Lo reconozco. Me masturbé y lloré amargamente ante los espectáculos ofrecidos. E hice demasiadas veces ambas cosas. Durante 2 dias sin apenas dormir repasé la historia oculta de Marisa; más de 10 años entre toda la documentación, y más de doscientas personas diferentes que disfrutaron de su cuerpo. Fueron especialmente hirientes sus sonrisas con la cara llena de esperma, y más aún sus ansias de más sexo cuando se mostraba abierta de piernas ante la cámara con dos personas dentro de ella, o cuando su mejor amiga –cuánto lloró en el funeral- le introducía su mano profundamente en sus ensanchados coño y culo.

Finalmente, noté unos retortijones tan fuertes en mi cuerpo que vomité en el lavabo.
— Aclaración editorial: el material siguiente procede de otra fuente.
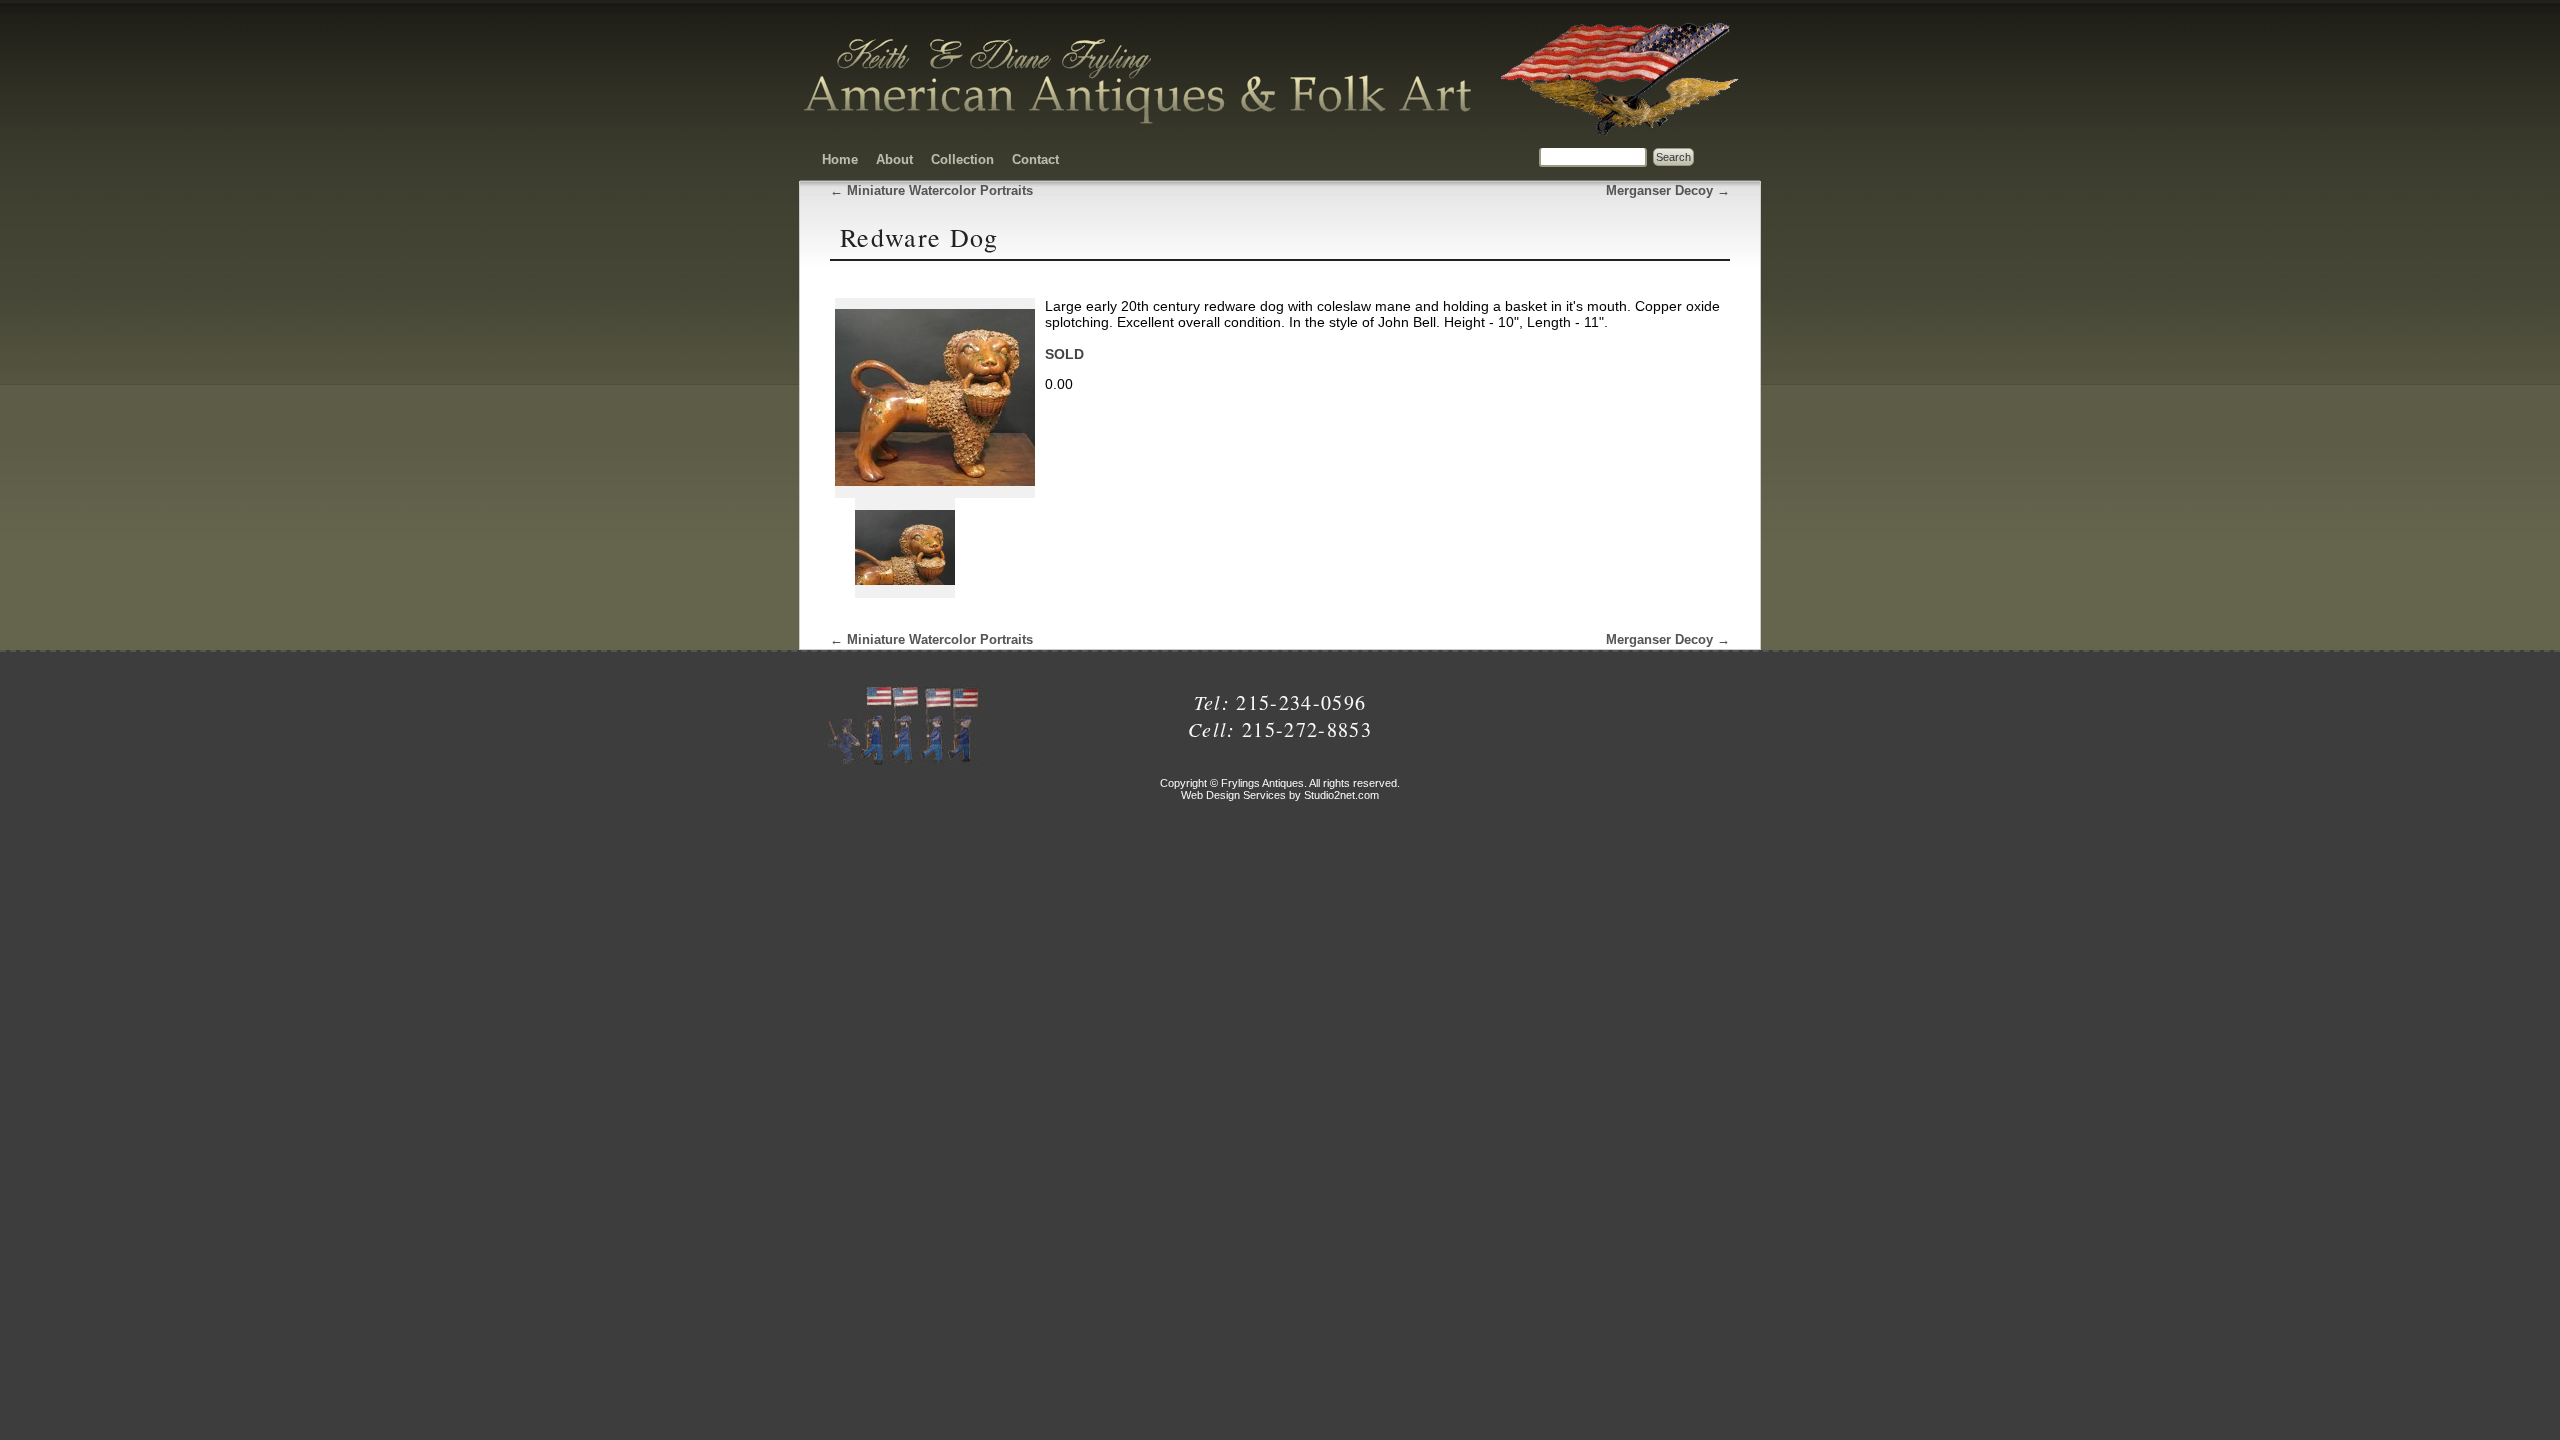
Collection (962, 159)
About (894, 159)
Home (840, 159)
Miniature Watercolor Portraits (931, 190)
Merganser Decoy (1668, 190)
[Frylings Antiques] (1140, 124)
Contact (1035, 159)
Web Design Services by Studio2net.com (1280, 795)
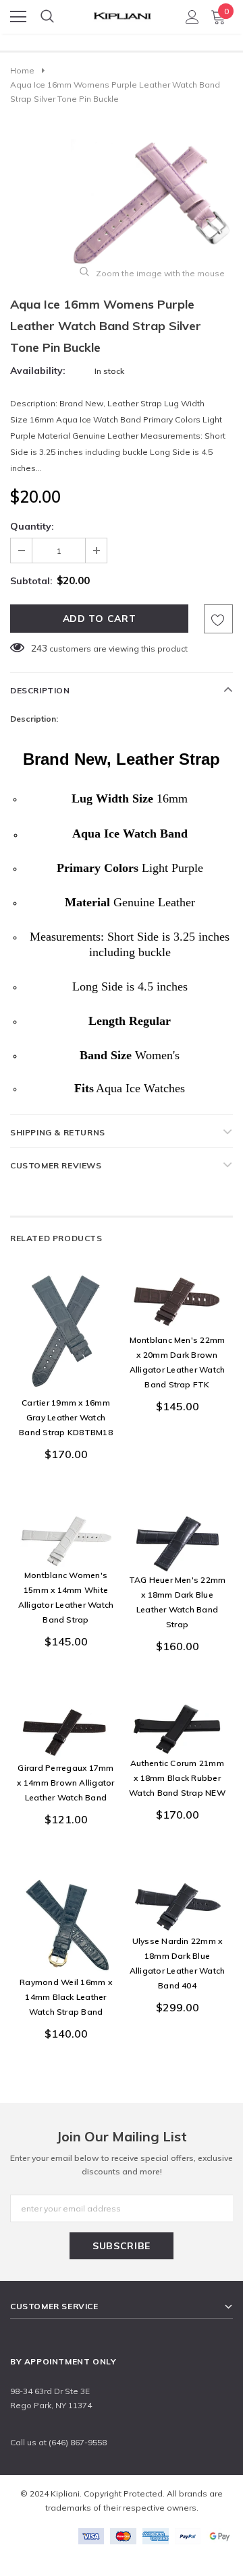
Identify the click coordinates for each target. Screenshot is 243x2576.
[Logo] (122, 12)
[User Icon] (192, 17)
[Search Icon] (47, 17)
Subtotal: (31, 581)
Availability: (37, 371)
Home (22, 70)
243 (39, 648)
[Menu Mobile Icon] (18, 17)
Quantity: (32, 526)
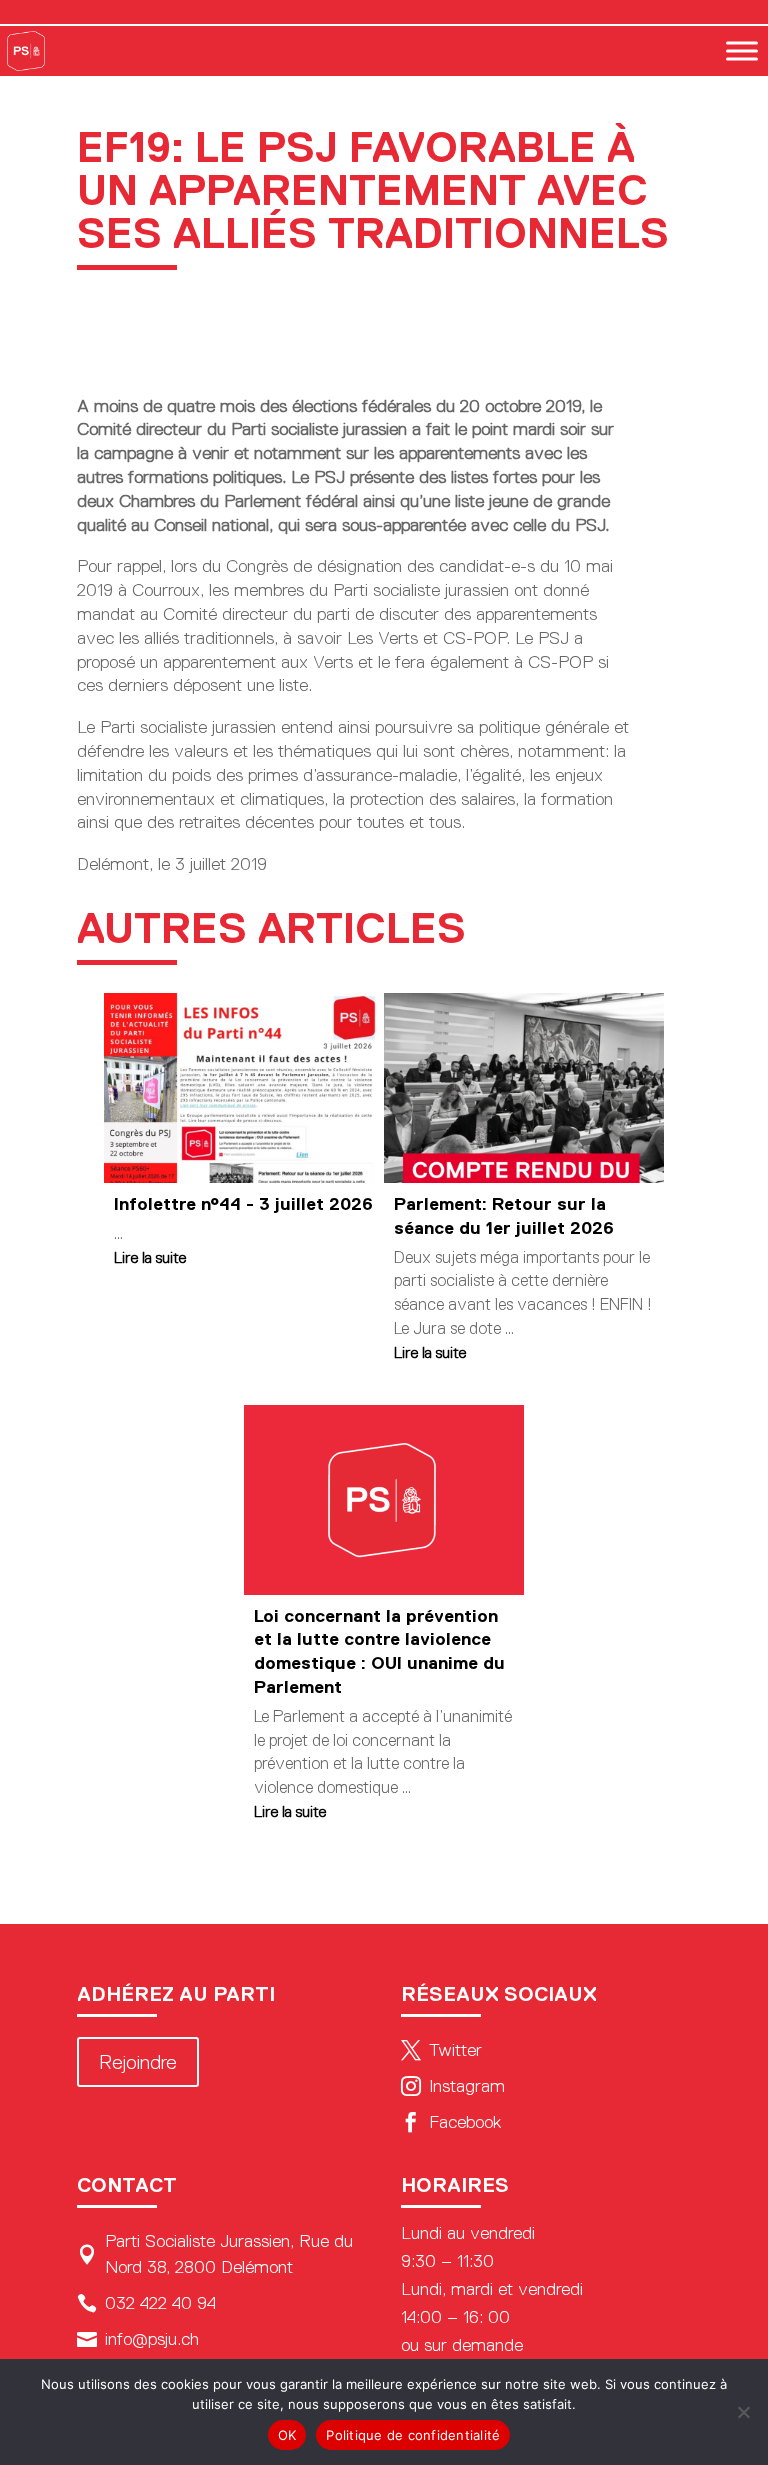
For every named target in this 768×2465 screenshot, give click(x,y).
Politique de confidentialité (413, 2435)
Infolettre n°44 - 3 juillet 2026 (243, 1204)
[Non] (743, 2412)
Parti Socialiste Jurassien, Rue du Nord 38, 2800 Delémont (215, 2254)
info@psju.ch (138, 2339)
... (118, 1233)
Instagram (453, 2086)
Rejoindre (138, 2062)
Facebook (451, 2122)
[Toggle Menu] (742, 50)
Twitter (441, 2050)
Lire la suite (150, 1257)
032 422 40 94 (146, 2303)
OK (287, 2435)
Fue la depuración final, la que me hizo ver claras muchas cosas. Tomé una decisión importante: envié una copia de los vídeos a las esposas de todos aquellos que reconocí en ellos, y llamé a mi cuñada y a Lidia, la mejor amiga de mi mujer, para decirles que deberían ser mucho más amables conmigo a partir de ahora si deseaban seguir manteniendo todo en secreto. Como supuse, aceptaron sin demasiados problemas

Pero me faltaba el detalle culminante, la puntilla: al dia siguiente, antes de tirar de la cadena del inodoro, cogí las cenizas de la que fue la gran puta que se casó conmigo y que no respetó nuestro juramento, no ya de fidelidad, sino de confianza, y las tiré por el inodoro. En la urna ahora lanzo los condones usados con mi cuñada, con Lidia, y con otras mujeres que me ayudaron éstas a identificar en los videos y fotos, y que como supuse, se prestaron a comprar mi silencio con sus entrepiernas.